## Exercise task
Write out the lines word for word, starting at the line that contains "Viewport: 1566px width, 784px height." and ending at the last line. Leave the pictures out of your answer.

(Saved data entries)
:::::
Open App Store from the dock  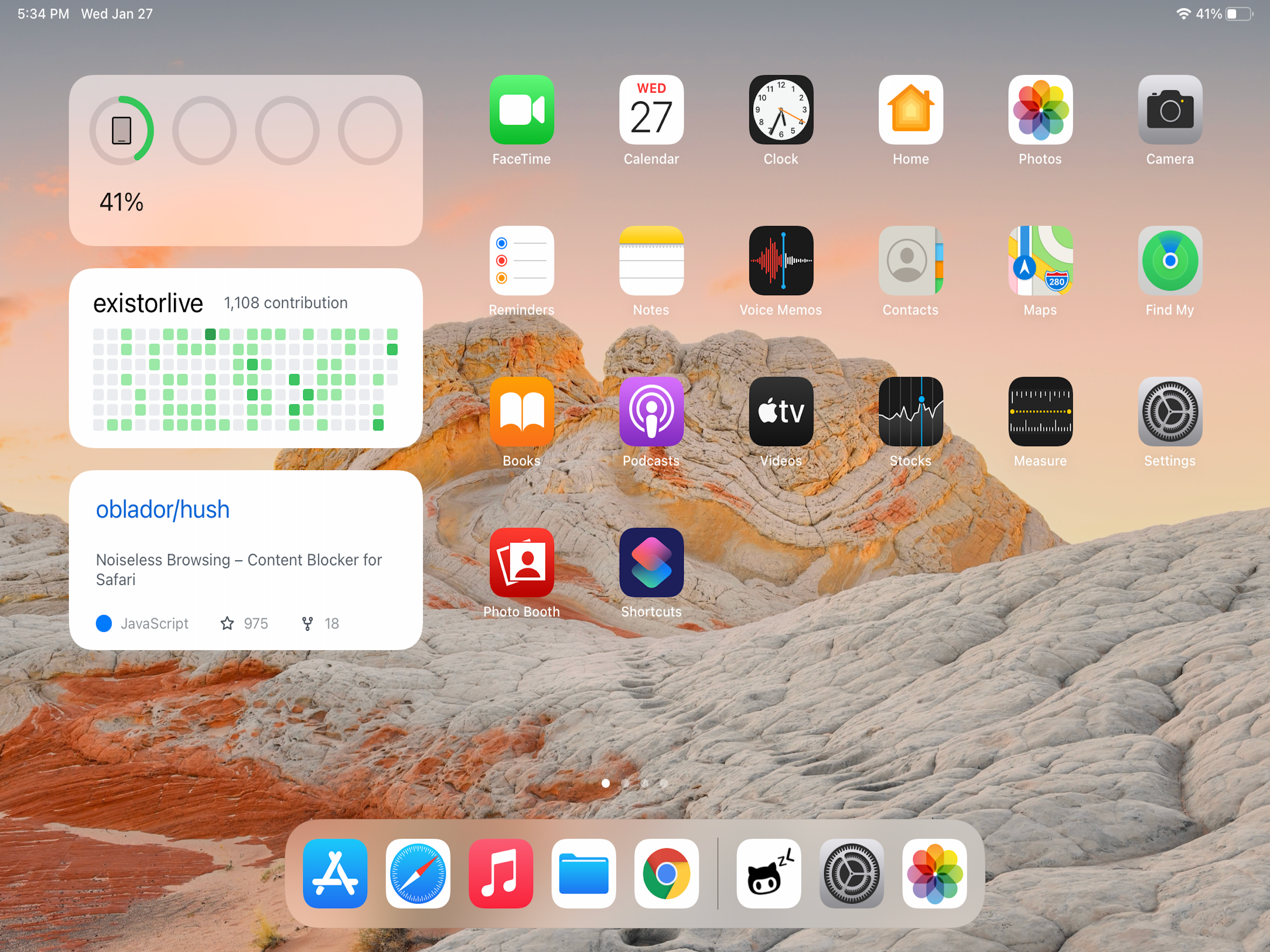(335, 873)
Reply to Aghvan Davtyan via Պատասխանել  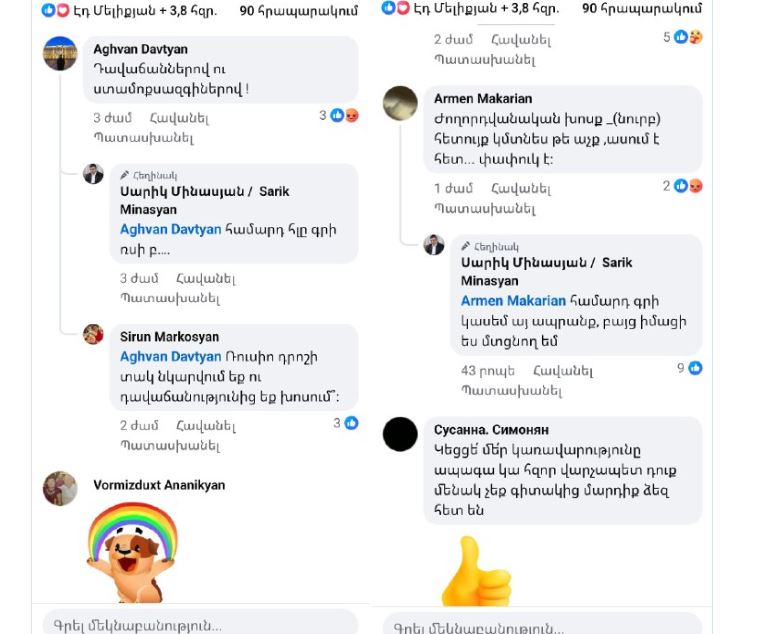pyautogui.click(x=143, y=138)
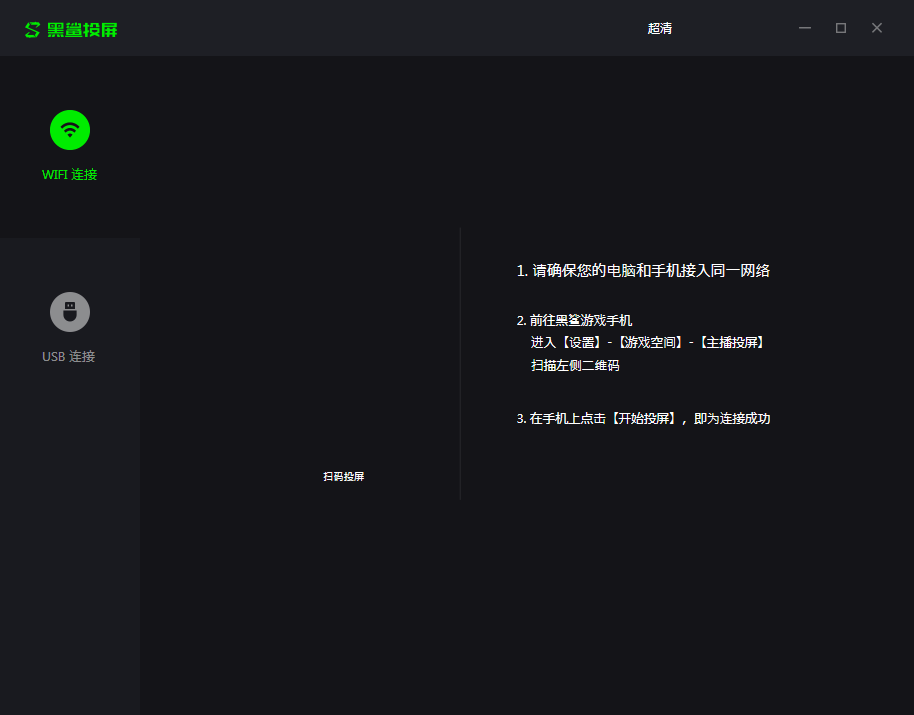914x715 pixels.
Task: Click the 扫码投屏 label
Action: [x=343, y=476]
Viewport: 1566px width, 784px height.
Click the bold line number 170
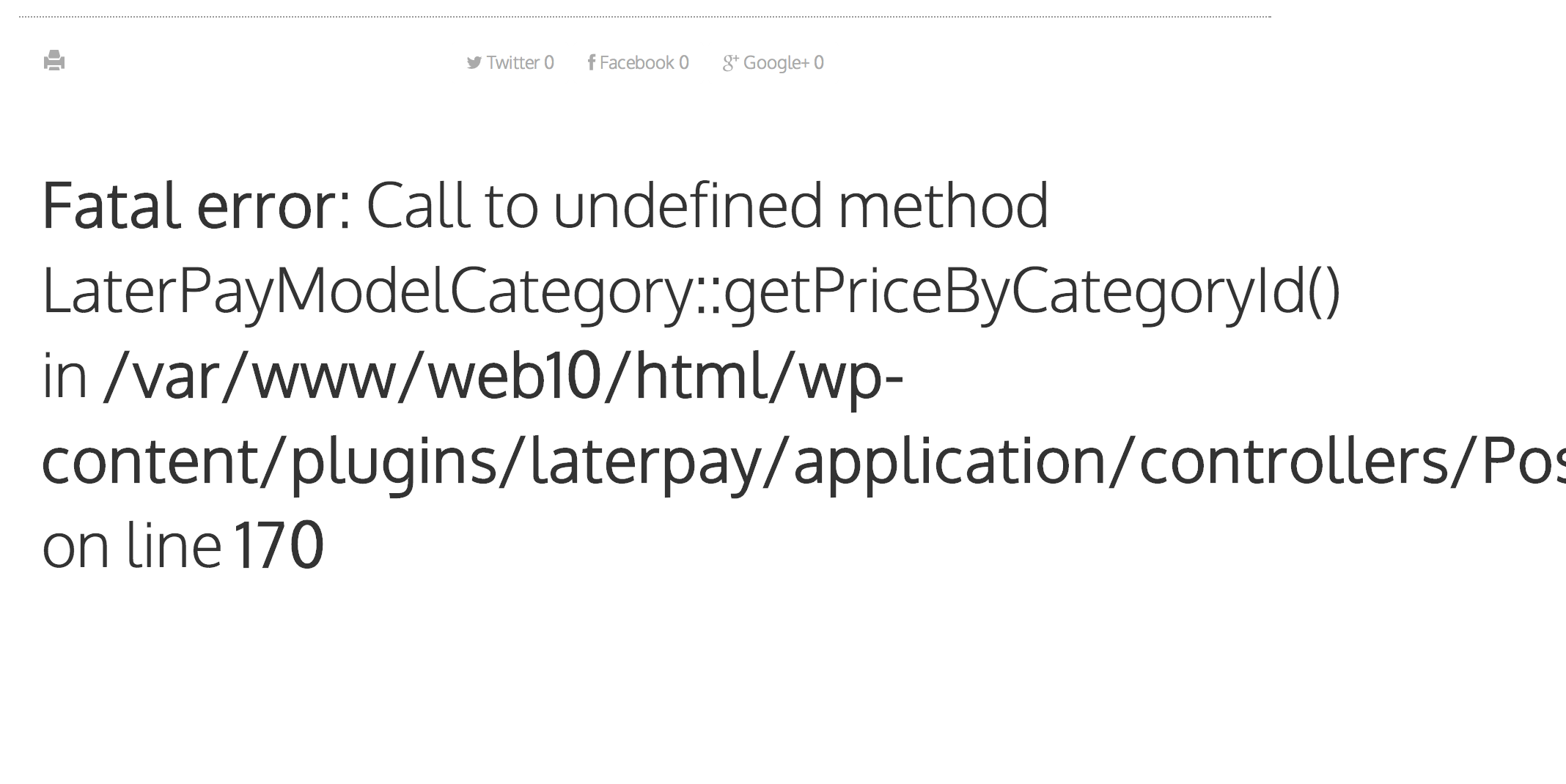tap(279, 546)
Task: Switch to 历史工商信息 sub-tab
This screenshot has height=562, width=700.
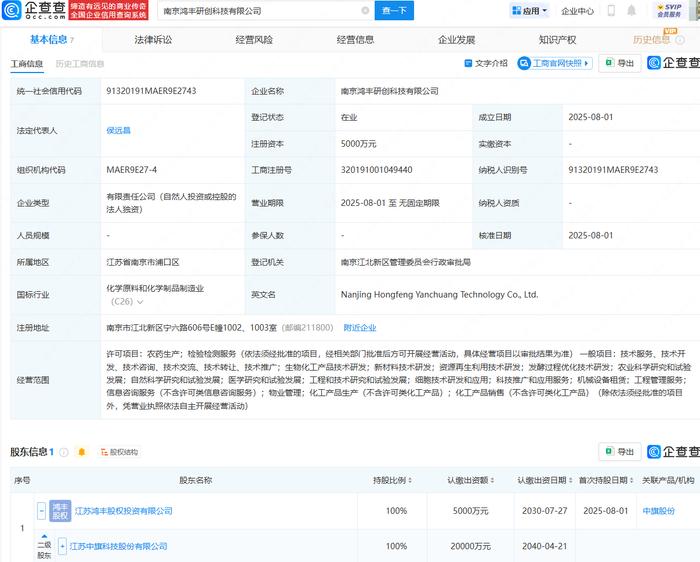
:::::
## Worked answer
Viewport: 1566px width, 784px height.
Click the bold line number 170
tap(279, 546)
Task: Switch to 历史工商信息 sub-tab
This screenshot has height=562, width=700.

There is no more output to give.